I dissent.
I am of the opinion that the portion of the judgment for damages should be affirmed and the injunctive feature either amended or affirmed as correctly construed.
In this case the defendant negligently maintained loose dirt on his land which has in the past, when it rained, moved onto plaintiff’s land. The court expressly found that such condition existing on defendant’s land permanently depreciated the market value of plaintiff’s land as follows: . . by reason of the acts of the defendant . . . plaintiff’s property has suffered a substantial and permanent impairment of value and has lost its desirability as a residence for plaintiff, or any prospective purchasers; that it is true that the fair market value of the house on plaintiff's property before the deposit of the loose dirt, and the damage occasioned thereby, was the sum of $40,000.00, and that the fair resale value of said house after the damage caused by the defendant . . . was the sum of $16,000.00, to plaintiff’s detriment and damage in the sum of $24,000.00, and it is true that the maintenance by the defendant ... of the loose quantities of dirt on his premises will cause plaintiff great and irreparable injury and will permanently deprive plaintiff’s land of any value for residential purposes.” (Italics added.) It is conceded by the majority that that finding is supported by the evidence.

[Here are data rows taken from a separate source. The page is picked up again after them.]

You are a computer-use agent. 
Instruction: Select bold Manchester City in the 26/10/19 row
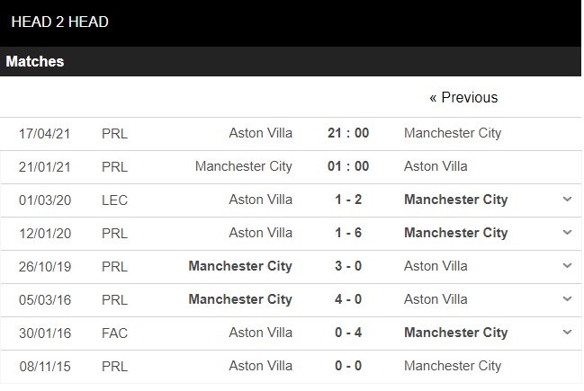click(240, 266)
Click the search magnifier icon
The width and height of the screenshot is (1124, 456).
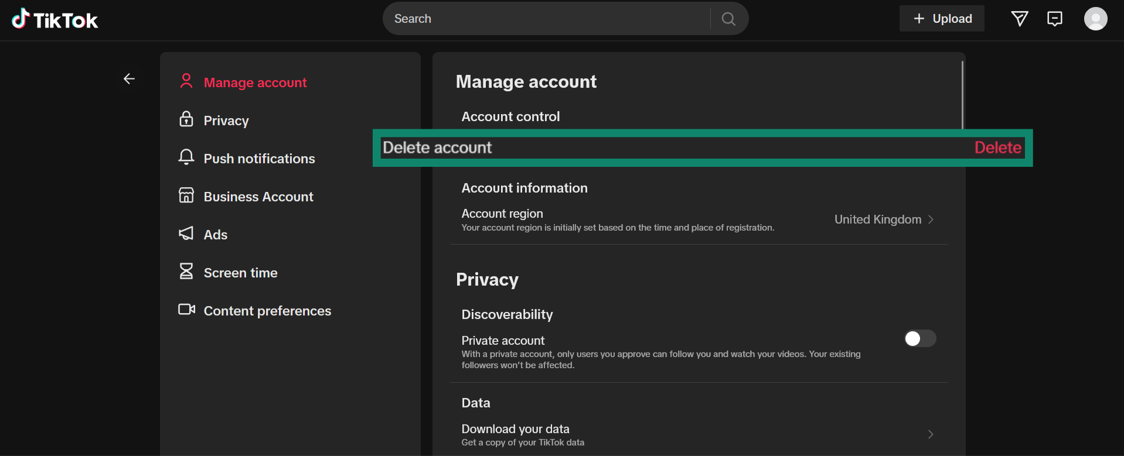(728, 19)
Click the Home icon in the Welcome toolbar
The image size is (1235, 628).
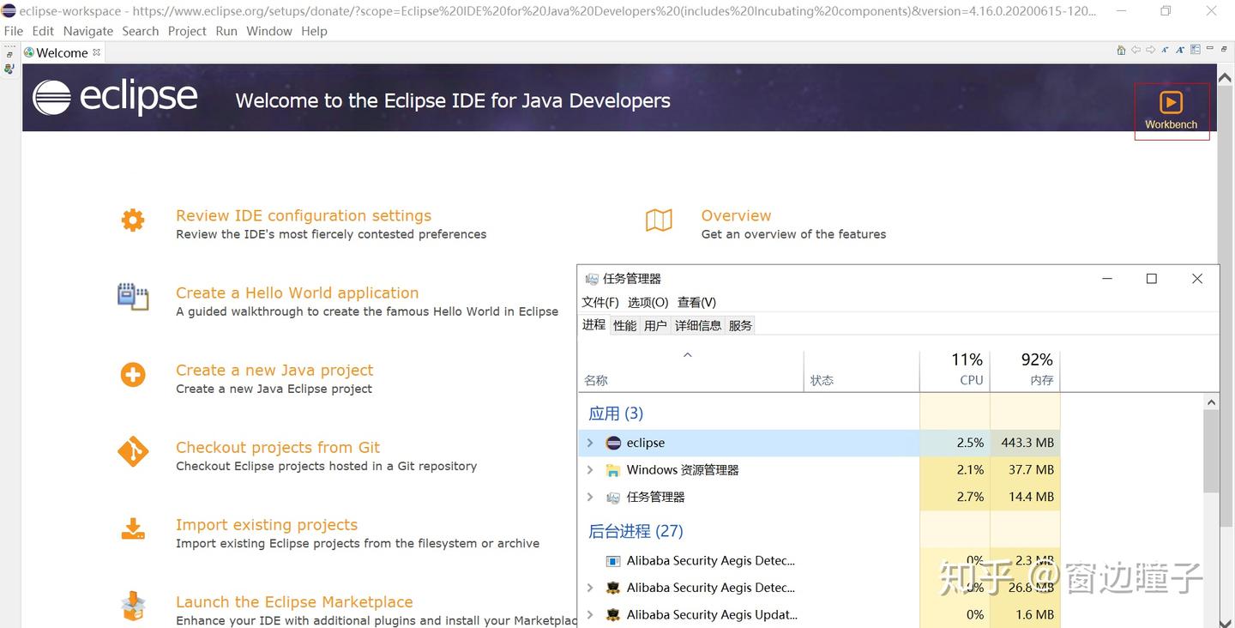1121,50
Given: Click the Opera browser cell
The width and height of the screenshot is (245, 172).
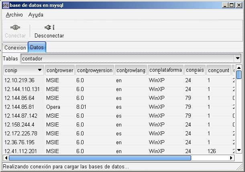Looking at the screenshot, I should coord(53,107).
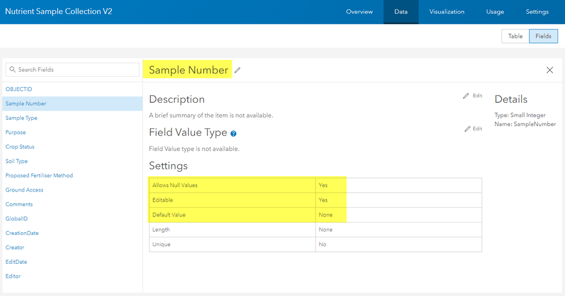Close the Sample Number field panel
Image resolution: width=565 pixels, height=296 pixels.
(550, 70)
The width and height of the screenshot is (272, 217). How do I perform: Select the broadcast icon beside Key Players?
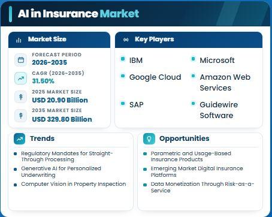126,40
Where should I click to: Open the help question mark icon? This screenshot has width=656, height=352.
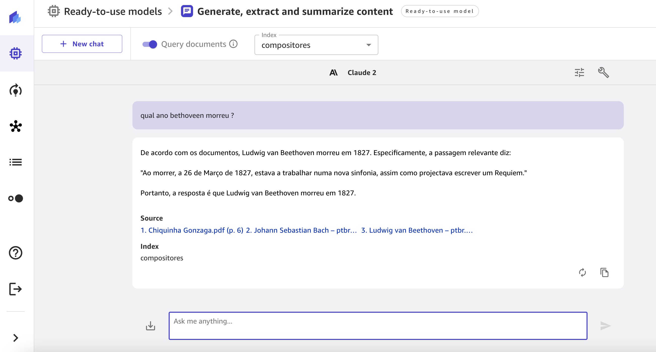16,253
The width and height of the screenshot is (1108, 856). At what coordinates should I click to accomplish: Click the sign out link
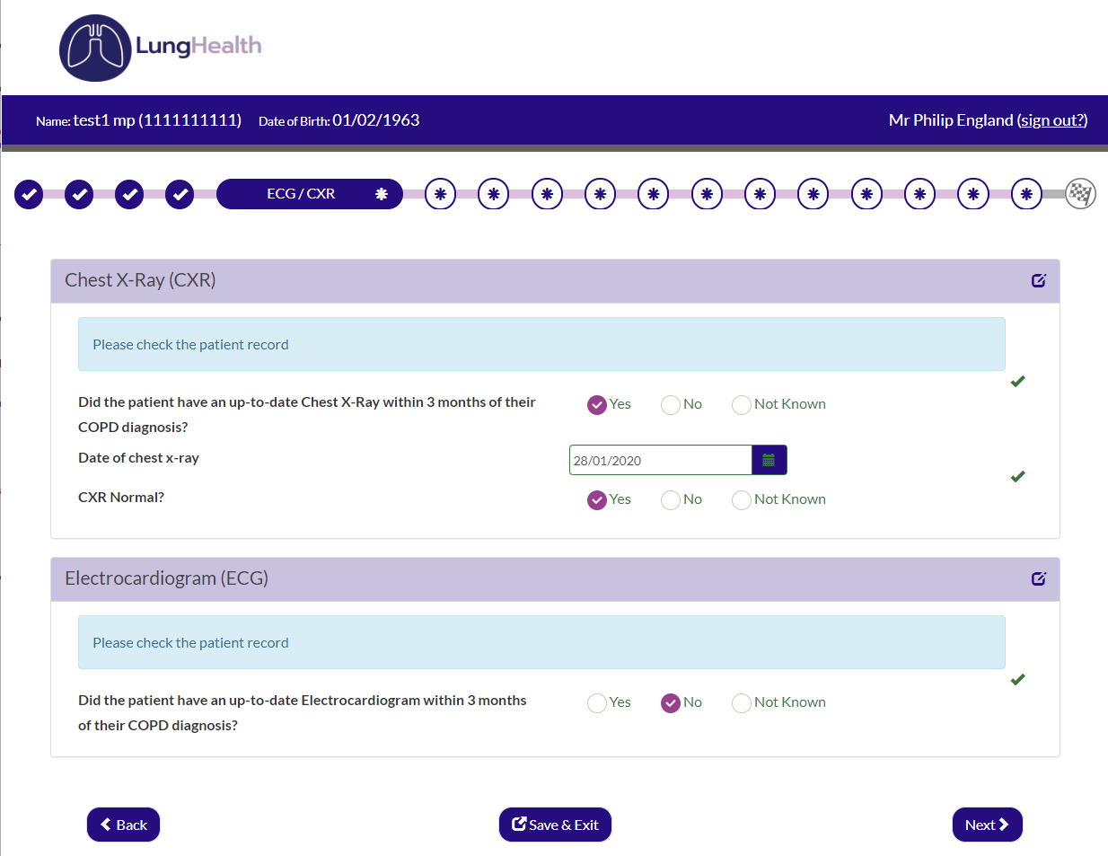[1052, 120]
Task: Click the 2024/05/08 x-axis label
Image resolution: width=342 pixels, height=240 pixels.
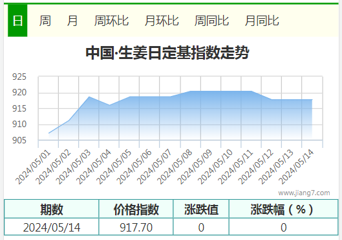Action: [175, 167]
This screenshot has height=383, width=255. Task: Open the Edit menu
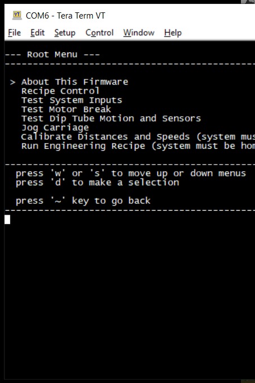pyautogui.click(x=37, y=33)
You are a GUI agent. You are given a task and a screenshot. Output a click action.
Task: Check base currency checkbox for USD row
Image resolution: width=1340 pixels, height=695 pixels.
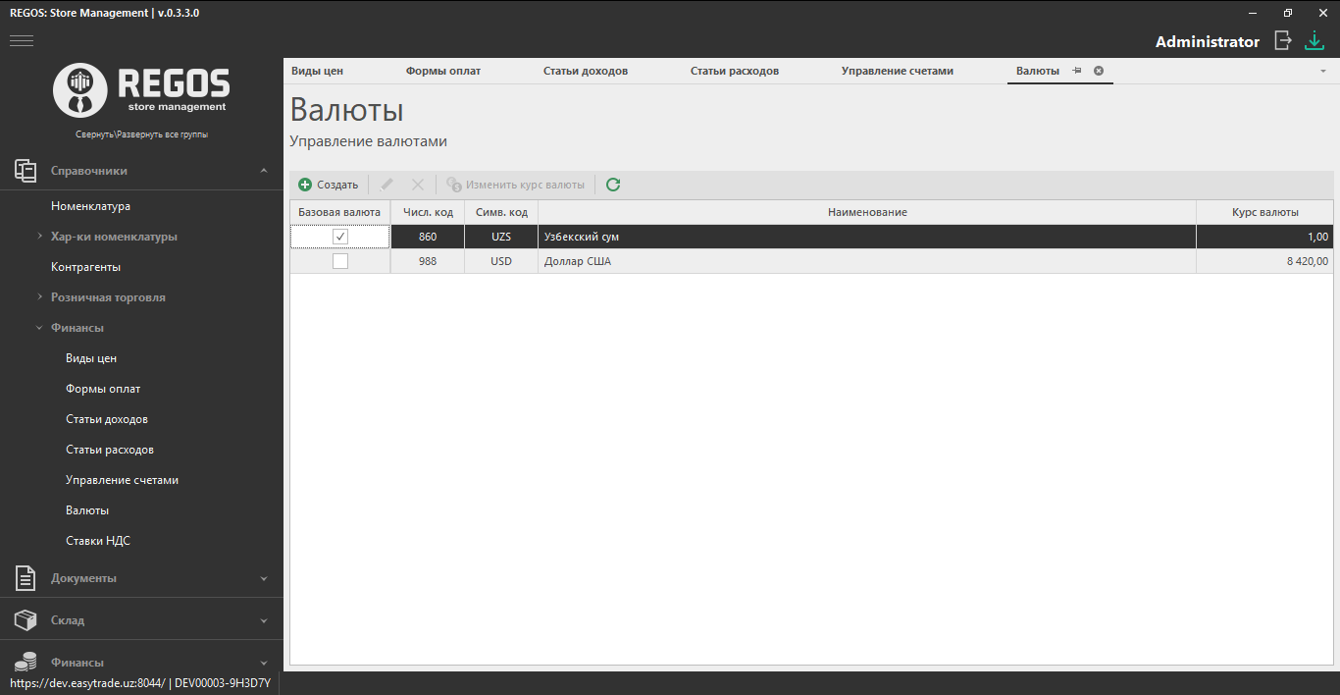(x=340, y=261)
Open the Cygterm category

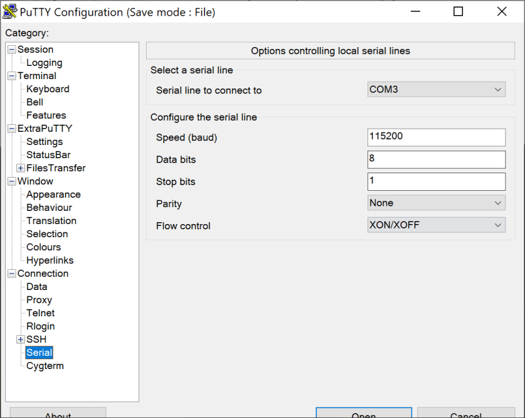point(45,366)
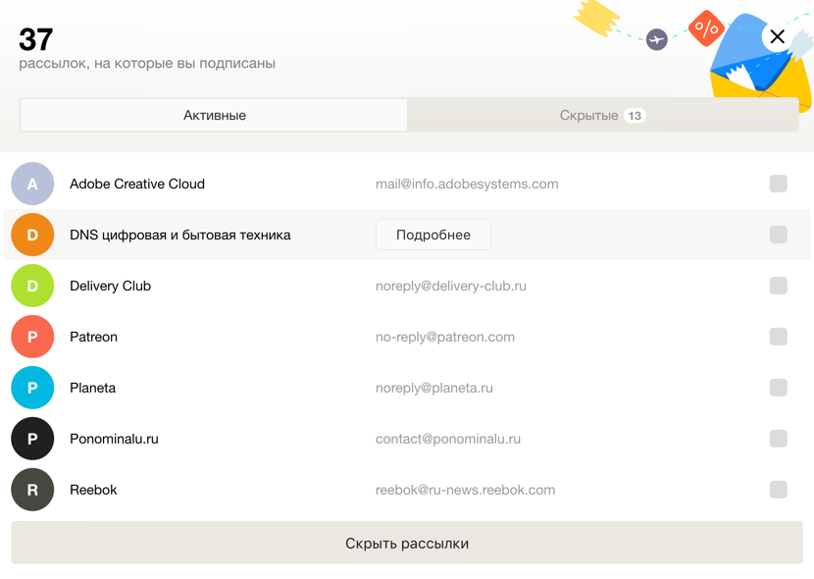814x579 pixels.
Task: Click the orange DNS avatar icon
Action: (32, 235)
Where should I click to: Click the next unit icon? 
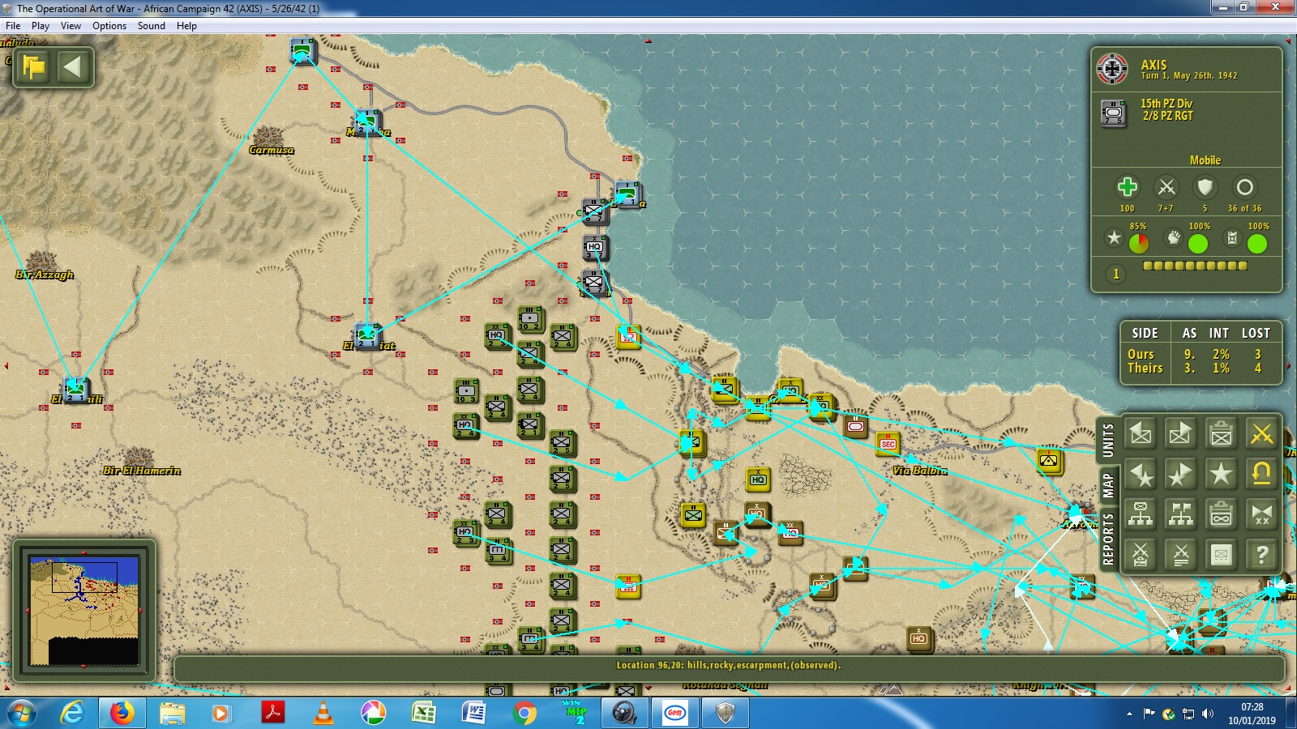[x=1180, y=434]
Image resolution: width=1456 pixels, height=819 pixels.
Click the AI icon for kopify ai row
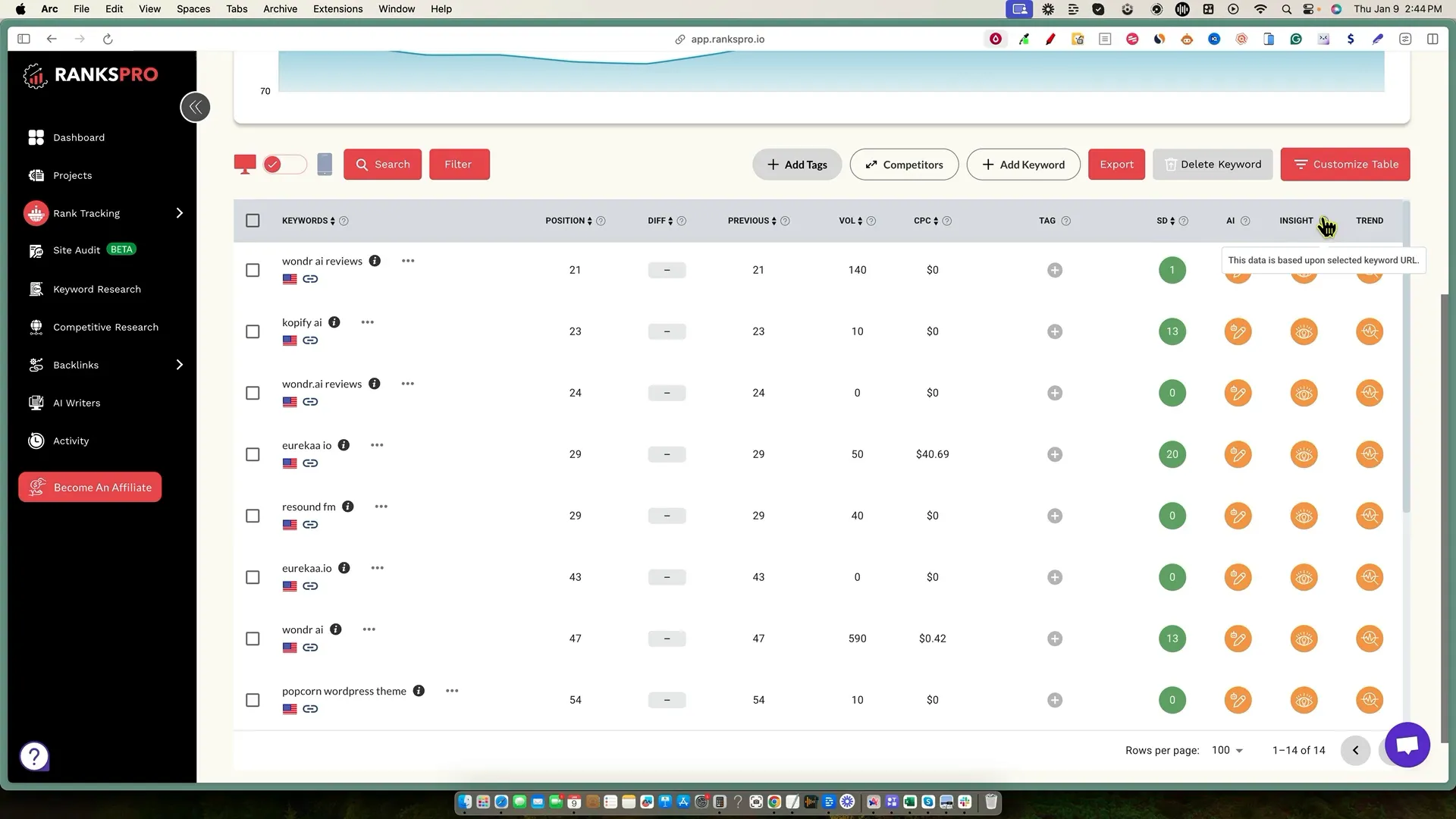coord(1238,331)
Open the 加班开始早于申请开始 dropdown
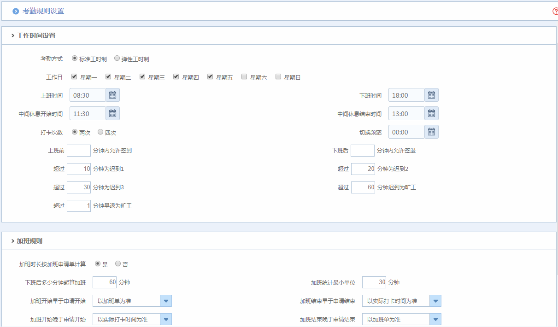This screenshot has height=327, width=558. pyautogui.click(x=166, y=301)
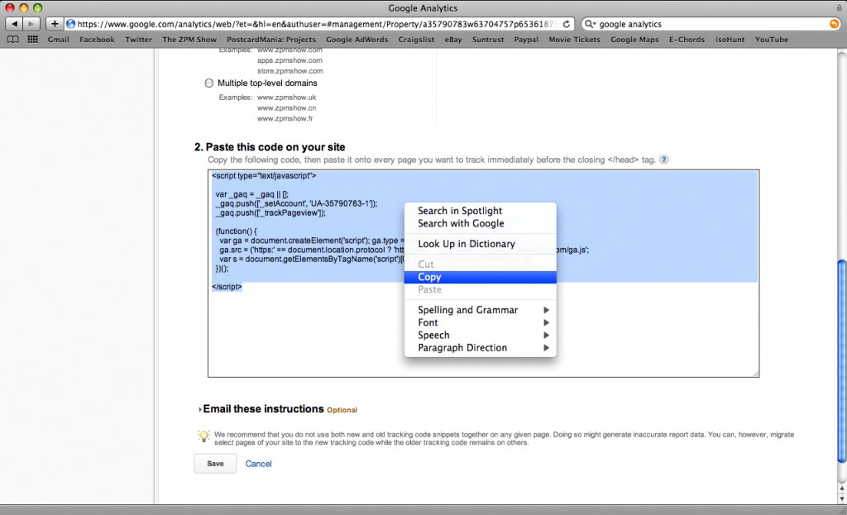847x515 pixels.
Task: Open the bookmarks book icon
Action: (12, 39)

The majority opinion says, however, that there is an inconsistent finding to the effect that the condition on defendant’s land is not permanent—can be abated. There is no express finding to that effect. Assuming there is an implied finding flowing from the fact that an injunction was given, then the duty of this court is to liberally construe the findings to support the part of the judgment based upon such findings, rather than reversing the entire judgment. Thus the implied inconsistent finding that the condition can be abated may be ignored, and the part of the judgment awarding injunctive relief reversed, while affirming the damage portion which is based on an express finding of permanent damage. In line with the settled rule that findings must be liberally construed to support the judgment and specific findings control over general ones (24 Cal.Jur. 1007 et seq.) an express finding prevails over an implied one. (See Central H. Imp. Co. v. Memorial Parks, Inc., 40 CalApp.2d 591 [105 P.2d 596].)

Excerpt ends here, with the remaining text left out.